Start of Block

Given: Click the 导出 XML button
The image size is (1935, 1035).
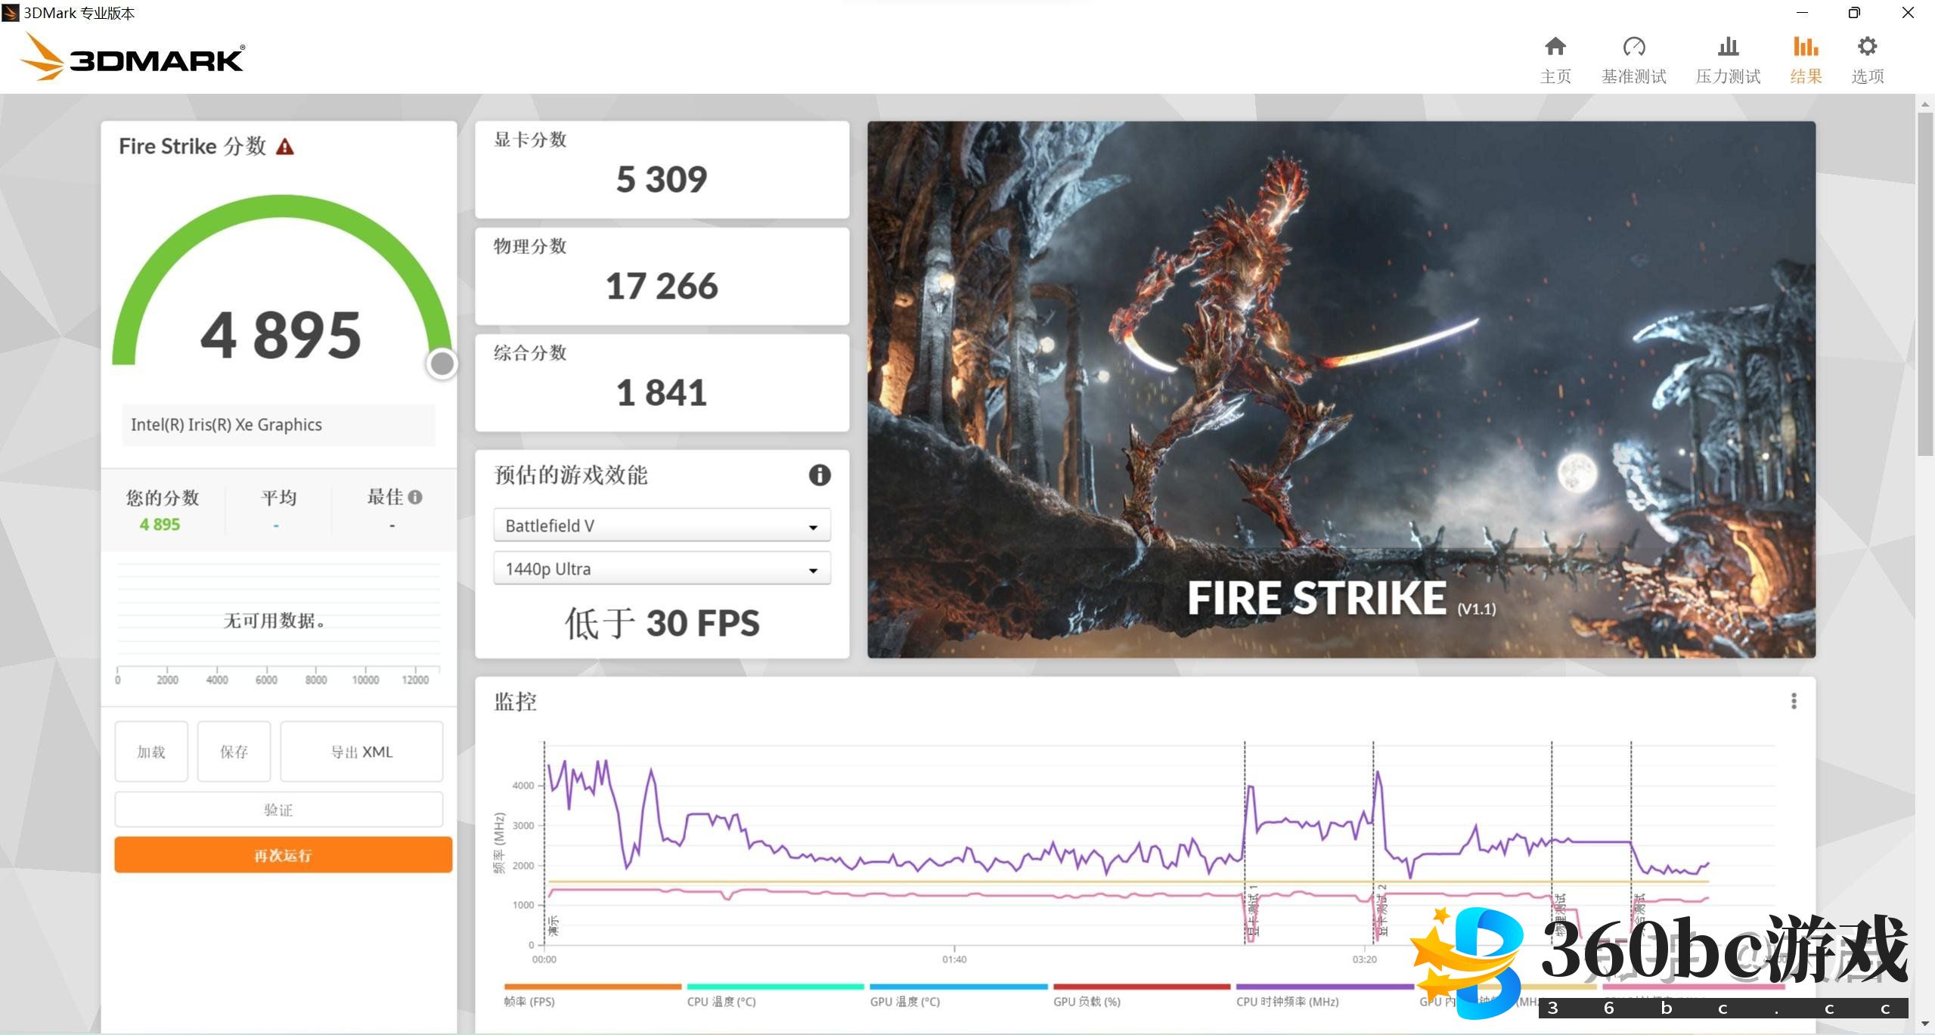Looking at the screenshot, I should 361,751.
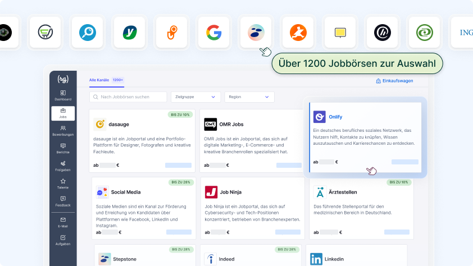Click the Stepstone logo icon in top row
Image resolution: width=473 pixels, height=266 pixels.
(256, 33)
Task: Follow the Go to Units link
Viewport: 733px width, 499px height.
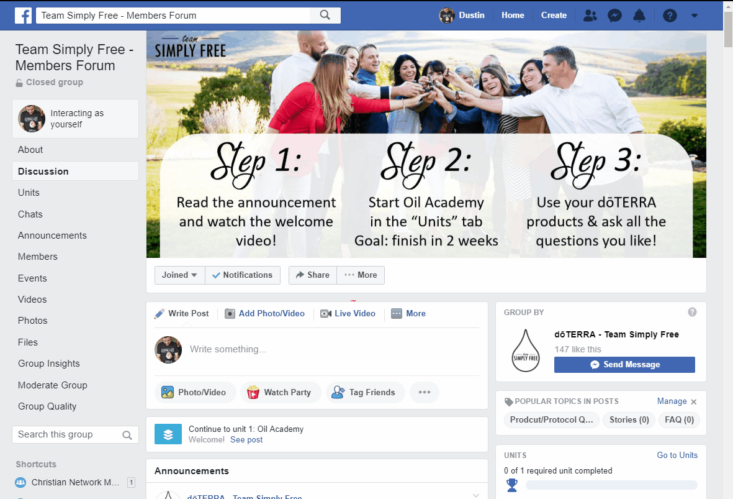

End of Block

## [EXERCISE BRIEF]
What is needed is an exact copy of the data, without any pictures.

## [TASK RESULT]
Given: Click the 导出 XML button
The image size is (1935, 1035).
Looking at the screenshot, I should 361,751.
Click the Stepstone logo icon in top row
Image resolution: width=473 pixels, height=266 pixels.
(256, 33)
Task: Follow the Go to Units link
Viewport: 733px width, 499px height.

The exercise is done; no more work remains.